Reproduce every one of the following rows without any changes.

[BEGIN Data]

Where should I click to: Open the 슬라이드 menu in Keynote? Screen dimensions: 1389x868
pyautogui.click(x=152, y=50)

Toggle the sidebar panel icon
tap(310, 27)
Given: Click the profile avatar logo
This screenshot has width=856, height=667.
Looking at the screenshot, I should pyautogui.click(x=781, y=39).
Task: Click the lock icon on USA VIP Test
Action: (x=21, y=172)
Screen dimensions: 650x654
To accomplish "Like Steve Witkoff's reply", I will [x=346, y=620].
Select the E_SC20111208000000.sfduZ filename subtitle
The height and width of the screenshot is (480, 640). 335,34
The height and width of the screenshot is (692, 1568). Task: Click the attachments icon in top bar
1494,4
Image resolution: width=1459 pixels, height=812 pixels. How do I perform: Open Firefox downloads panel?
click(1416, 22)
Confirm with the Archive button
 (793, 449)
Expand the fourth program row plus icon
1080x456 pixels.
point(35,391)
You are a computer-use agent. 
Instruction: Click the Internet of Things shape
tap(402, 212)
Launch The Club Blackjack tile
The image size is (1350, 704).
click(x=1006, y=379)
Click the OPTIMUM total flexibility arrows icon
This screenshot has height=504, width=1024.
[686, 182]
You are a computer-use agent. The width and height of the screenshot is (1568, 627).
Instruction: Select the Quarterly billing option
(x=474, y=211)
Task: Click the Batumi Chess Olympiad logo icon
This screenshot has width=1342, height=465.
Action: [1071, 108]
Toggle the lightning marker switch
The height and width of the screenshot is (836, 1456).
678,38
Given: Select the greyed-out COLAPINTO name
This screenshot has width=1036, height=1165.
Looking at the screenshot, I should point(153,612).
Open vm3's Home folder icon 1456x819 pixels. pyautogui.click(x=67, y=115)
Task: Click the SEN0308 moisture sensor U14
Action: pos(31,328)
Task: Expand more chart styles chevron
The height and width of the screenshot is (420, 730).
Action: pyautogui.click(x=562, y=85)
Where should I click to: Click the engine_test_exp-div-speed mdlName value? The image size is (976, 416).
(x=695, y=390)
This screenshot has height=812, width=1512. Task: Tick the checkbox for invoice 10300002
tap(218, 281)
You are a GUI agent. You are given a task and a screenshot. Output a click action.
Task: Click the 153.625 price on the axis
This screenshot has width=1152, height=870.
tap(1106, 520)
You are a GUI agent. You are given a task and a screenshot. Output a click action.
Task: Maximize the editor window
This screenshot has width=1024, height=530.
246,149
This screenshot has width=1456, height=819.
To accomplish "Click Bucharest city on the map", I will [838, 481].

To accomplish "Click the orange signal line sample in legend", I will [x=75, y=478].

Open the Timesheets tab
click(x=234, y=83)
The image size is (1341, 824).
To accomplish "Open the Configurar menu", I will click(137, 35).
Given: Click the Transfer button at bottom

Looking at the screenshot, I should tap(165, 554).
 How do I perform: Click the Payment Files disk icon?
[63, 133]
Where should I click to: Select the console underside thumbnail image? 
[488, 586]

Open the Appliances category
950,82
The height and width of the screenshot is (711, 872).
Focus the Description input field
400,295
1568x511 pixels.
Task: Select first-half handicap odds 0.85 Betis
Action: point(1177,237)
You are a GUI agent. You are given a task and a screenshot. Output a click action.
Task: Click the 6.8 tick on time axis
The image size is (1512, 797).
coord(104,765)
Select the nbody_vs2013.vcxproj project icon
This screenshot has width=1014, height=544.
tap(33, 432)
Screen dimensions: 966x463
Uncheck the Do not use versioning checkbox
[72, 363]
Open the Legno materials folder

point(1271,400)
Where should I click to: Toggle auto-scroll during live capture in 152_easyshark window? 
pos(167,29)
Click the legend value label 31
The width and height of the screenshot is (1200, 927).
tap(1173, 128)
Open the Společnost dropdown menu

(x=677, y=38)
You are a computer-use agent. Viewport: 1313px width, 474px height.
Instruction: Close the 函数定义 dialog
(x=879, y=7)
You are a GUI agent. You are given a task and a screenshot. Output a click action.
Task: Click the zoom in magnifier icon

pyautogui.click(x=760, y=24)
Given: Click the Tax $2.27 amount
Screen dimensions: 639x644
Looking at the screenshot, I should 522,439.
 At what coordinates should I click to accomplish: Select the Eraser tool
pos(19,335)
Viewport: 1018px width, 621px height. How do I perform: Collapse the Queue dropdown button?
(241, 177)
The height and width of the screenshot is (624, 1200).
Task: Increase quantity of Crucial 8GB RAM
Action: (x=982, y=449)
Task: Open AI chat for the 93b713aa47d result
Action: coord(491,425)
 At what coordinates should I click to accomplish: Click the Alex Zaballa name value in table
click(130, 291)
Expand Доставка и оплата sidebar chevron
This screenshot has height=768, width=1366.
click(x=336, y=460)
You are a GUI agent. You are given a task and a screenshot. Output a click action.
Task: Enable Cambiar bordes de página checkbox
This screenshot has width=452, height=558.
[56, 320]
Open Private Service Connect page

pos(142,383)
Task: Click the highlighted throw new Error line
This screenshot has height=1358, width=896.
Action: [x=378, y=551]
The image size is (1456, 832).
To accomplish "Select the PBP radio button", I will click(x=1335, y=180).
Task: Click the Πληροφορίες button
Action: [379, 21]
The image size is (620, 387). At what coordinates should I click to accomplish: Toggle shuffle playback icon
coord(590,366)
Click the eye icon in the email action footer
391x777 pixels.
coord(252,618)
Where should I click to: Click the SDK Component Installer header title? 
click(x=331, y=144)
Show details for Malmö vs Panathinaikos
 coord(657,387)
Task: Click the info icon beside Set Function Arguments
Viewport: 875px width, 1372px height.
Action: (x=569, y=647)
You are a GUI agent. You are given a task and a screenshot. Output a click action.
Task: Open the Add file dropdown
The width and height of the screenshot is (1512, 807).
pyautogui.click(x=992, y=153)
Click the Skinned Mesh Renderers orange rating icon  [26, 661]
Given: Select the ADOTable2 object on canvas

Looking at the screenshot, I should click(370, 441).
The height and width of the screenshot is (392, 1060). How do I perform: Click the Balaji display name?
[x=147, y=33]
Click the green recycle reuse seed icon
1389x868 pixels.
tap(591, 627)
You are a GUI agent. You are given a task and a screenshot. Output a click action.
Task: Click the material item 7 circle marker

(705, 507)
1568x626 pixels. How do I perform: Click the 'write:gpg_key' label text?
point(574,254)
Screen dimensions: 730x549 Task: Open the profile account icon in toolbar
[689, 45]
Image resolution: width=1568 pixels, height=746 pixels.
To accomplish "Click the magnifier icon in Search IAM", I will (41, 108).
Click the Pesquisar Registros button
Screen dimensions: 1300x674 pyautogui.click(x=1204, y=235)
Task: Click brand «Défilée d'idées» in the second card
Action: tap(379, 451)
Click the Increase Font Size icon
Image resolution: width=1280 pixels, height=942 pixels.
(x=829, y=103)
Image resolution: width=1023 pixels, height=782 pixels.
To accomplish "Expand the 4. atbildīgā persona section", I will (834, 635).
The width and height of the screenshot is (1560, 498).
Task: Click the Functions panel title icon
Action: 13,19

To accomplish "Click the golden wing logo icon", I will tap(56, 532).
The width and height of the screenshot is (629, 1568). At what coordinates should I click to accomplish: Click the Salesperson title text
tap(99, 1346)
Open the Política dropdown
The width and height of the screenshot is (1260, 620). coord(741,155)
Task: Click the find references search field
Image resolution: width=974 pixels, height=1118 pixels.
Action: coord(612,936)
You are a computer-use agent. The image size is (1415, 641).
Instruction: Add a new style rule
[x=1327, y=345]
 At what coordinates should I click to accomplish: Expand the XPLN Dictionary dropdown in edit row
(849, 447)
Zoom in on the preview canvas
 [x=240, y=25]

[END Data]

* Correct answer
Where should I click to: Open the 슬라이드 menu in Keynote? Screen dimensions: 1389x868
pyautogui.click(x=152, y=50)

Toggle the sidebar panel icon
tap(310, 27)
Given: Click the profile avatar logo
This screenshot has width=856, height=667.
Looking at the screenshot, I should pyautogui.click(x=781, y=39).
Task: Click the lock icon on USA VIP Test
Action: (x=21, y=172)
Screen dimensions: 650x654
To accomplish "Like Steve Witkoff's reply", I will [x=346, y=620].
Select the E_SC20111208000000.sfduZ filename subtitle
The height and width of the screenshot is (480, 640). 335,34
The height and width of the screenshot is (692, 1568). Task: Click the attachments icon in top bar
1494,4
Image resolution: width=1459 pixels, height=812 pixels. How do I perform: Open Firefox downloads panel?
click(1416, 22)
Confirm with the Archive button
 (793, 449)
Expand the fourth program row plus icon
1080x456 pixels.
point(35,391)
You are a computer-use agent. 
Instruction: Click the Internet of Things shape
tap(402, 212)
Launch The Club Blackjack tile
The image size is (1350, 704).
click(x=1006, y=379)
Click the OPTIMUM total flexibility arrows icon
This screenshot has height=504, width=1024.
[686, 182]
You are a computer-use agent. The width and height of the screenshot is (1568, 627).
Instruction: Select the Quarterly billing option
(x=474, y=211)
Task: Click the Batumi Chess Olympiad logo icon
This screenshot has width=1342, height=465.
Action: [1071, 108]
Toggle the lightning marker switch
The height and width of the screenshot is (836, 1456).
678,38
Given: Select the greyed-out COLAPINTO name
This screenshot has width=1036, height=1165.
Looking at the screenshot, I should point(153,612).
Open vm3's Home folder icon 1456x819 pixels. pyautogui.click(x=67, y=115)
Task: Click the SEN0308 moisture sensor U14
Action: pos(31,328)
Task: Expand more chart styles chevron
The height and width of the screenshot is (420, 730).
Action: pyautogui.click(x=562, y=85)
Where should I click to: Click the engine_test_exp-div-speed mdlName value? The image size is (976, 416).
(x=695, y=390)
This screenshot has height=812, width=1512. Task: Tick the checkbox for invoice 10300002
tap(218, 281)
You are a GUI agent. You are given a task and a screenshot. Output a click action.
Task: Click the 153.625 price on the axis
This screenshot has width=1152, height=870.
tap(1106, 520)
You are a GUI agent. You are given a task and a screenshot. Output a click action.
Task: Maximize the editor window
This screenshot has width=1024, height=530.
246,149
This screenshot has width=1456, height=819.
To accomplish "Click Bucharest city on the map", I will [838, 481].

To accomplish "Click the orange signal line sample in legend", I will [x=75, y=478].

Open the Timesheets tab
click(x=234, y=83)
The image size is (1341, 824).
To accomplish "Open the Configurar menu", I will click(137, 35).
Given: Click the Transfer button at bottom

Looking at the screenshot, I should tap(165, 554).
 How do I perform: Click the Payment Files disk icon?
[63, 133]
Where should I click to: Select the console underside thumbnail image? 
[488, 586]

Open the Appliances category
950,82
The height and width of the screenshot is (711, 872).
Focus the Description input field
400,295
1568x511 pixels.
Task: Select first-half handicap odds 0.85 Betis
Action: point(1177,237)
You are a GUI agent. You are given a task and a screenshot. Output a click action.
Task: Click the 6.8 tick on time axis
The image size is (1512, 797).
coord(104,765)
Select the nbody_vs2013.vcxproj project icon
This screenshot has width=1014, height=544.
tap(33, 432)
Screen dimensions: 966x463
Uncheck the Do not use versioning checkbox
[72, 363]
Open the Legno materials folder

point(1271,400)
Where should I click to: Toggle auto-scroll during live capture in 152_easyshark window? 
pos(167,29)
Click the legend value label 31
The width and height of the screenshot is (1200, 927).
tap(1173, 128)
Open the Společnost dropdown menu

(x=677, y=38)
You are a computer-use agent. Viewport: 1313px width, 474px height.
Instruction: Close the 函数定义 dialog
(x=879, y=7)
You are a GUI agent. You are given a task and a screenshot. Output a click action.
Task: Click the zoom in magnifier icon

pyautogui.click(x=760, y=24)
Given: Click the Tax $2.27 amount
Screen dimensions: 639x644
Looking at the screenshot, I should 522,439.
 At what coordinates should I click to accomplish: Select the Eraser tool
pos(19,335)
Viewport: 1018px width, 621px height. How do I perform: Collapse the Queue dropdown button?
(241, 177)
The height and width of the screenshot is (624, 1200).
Task: Increase quantity of Crucial 8GB RAM
Action: (x=982, y=449)
Task: Open AI chat for the 93b713aa47d result
Action: coord(491,425)
 At what coordinates should I click to accomplish: Click the Alex Zaballa name value in table
click(130, 291)
Expand Доставка и оплата sidebar chevron
This screenshot has height=768, width=1366.
click(x=336, y=460)
You are a GUI agent. You are given a task and a screenshot. Output a click action.
Task: Enable Cambiar bordes de página checkbox
This screenshot has width=452, height=558.
[56, 320]
Open Private Service Connect page

pos(142,383)
Task: Click the highlighted throw new Error line
This screenshot has height=1358, width=896.
Action: [x=378, y=551]
The image size is (1456, 832).
To accomplish "Select the PBP radio button", I will click(x=1335, y=180).
Task: Click the Πληροφορίες button
Action: [379, 21]
The image size is (620, 387). At what coordinates should I click to accomplish: Toggle shuffle playback icon
coord(590,366)
Click the eye icon in the email action footer
391x777 pixels.
coord(252,618)
Where should I click to: Click the SDK Component Installer header title? 
click(x=331, y=144)
Show details for Malmö vs Panathinaikos
 coord(657,387)
Task: Click the info icon beside Set Function Arguments
Viewport: 875px width, 1372px height.
Action: (x=569, y=647)
You are a GUI agent. You are given a task and a screenshot. Output a click action.
Task: Open the Add file dropdown
The width and height of the screenshot is (1512, 807).
pyautogui.click(x=992, y=153)
Click the Skinned Mesh Renderers orange rating icon  [26, 661]
Given: Select the ADOTable2 object on canvas

Looking at the screenshot, I should click(370, 441).
The height and width of the screenshot is (392, 1060). How do I perform: Click the Balaji display name?
[x=147, y=33]
Click the green recycle reuse seed icon
1389x868 pixels.
tap(591, 627)
You are a GUI agent. You are given a task and a screenshot. Output a click action.
Task: Click the material item 7 circle marker

(705, 507)
1568x626 pixels. How do I perform: Click the 'write:gpg_key' label text?
point(574,254)
Screen dimensions: 730x549 Task: Open the profile account icon in toolbar
[689, 45]
Image resolution: width=1568 pixels, height=746 pixels.
To accomplish "Click the magnifier icon in Search IAM", I will (41, 108).
Click the Pesquisar Registros button
Screen dimensions: 1300x674 pyautogui.click(x=1204, y=235)
Task: Click brand «Défilée d'idées» in the second card
Action: tap(379, 451)
Click the Increase Font Size icon
Image resolution: width=1280 pixels, height=942 pixels.
(x=829, y=103)
Image resolution: width=1023 pixels, height=782 pixels.
To accomplish "Expand the 4. atbildīgā persona section", I will (834, 635).
The width and height of the screenshot is (1560, 498).
Task: Click the Functions panel title icon
Action: 13,19

To accomplish "Click the golden wing logo icon", I will tap(56, 532).
The width and height of the screenshot is (629, 1568). At what coordinates should I click to accomplish: Click the Salesperson title text
tap(99, 1346)
Open the Política dropdown
The width and height of the screenshot is (1260, 620). coord(741,155)
Task: Click the find references search field
Image resolution: width=974 pixels, height=1118 pixels.
Action: coord(612,936)
You are a computer-use agent. The image size is (1415, 641).
Instruction: Add a new style rule
[x=1327, y=345]
 At what coordinates should I click to accomplish: Expand the XPLN Dictionary dropdown in edit row
(849, 447)
Zoom in on the preview canvas
 [x=240, y=25]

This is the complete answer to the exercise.